:: WORK TASK ::
The answer must be one number: the count of lines in the data below that include "agent".

:: DATASET RECORDS ::

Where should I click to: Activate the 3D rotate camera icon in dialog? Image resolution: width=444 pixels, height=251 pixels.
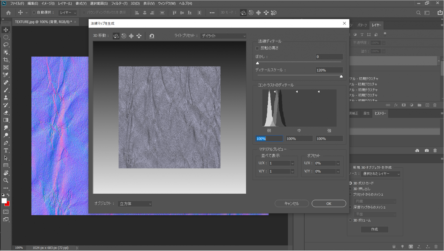pyautogui.click(x=116, y=36)
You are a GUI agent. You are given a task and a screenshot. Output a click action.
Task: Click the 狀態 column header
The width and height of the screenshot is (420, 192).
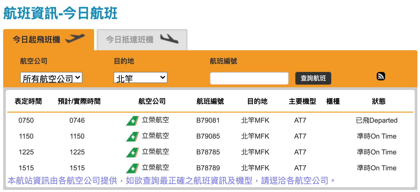coord(379,101)
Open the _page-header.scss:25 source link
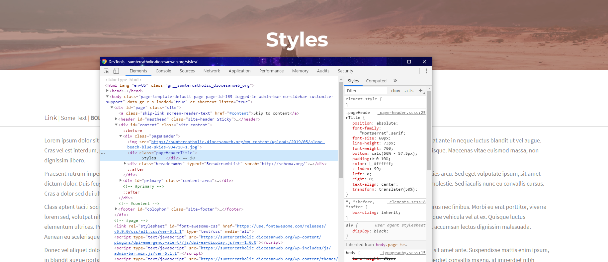The height and width of the screenshot is (262, 608). (x=401, y=113)
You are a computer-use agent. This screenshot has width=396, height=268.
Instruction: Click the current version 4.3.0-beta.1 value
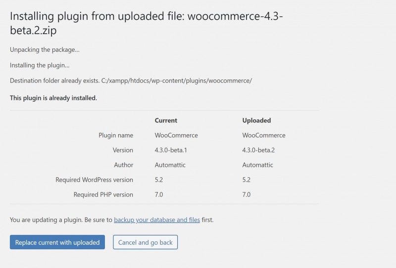click(x=171, y=150)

:: RESPONSE ::
2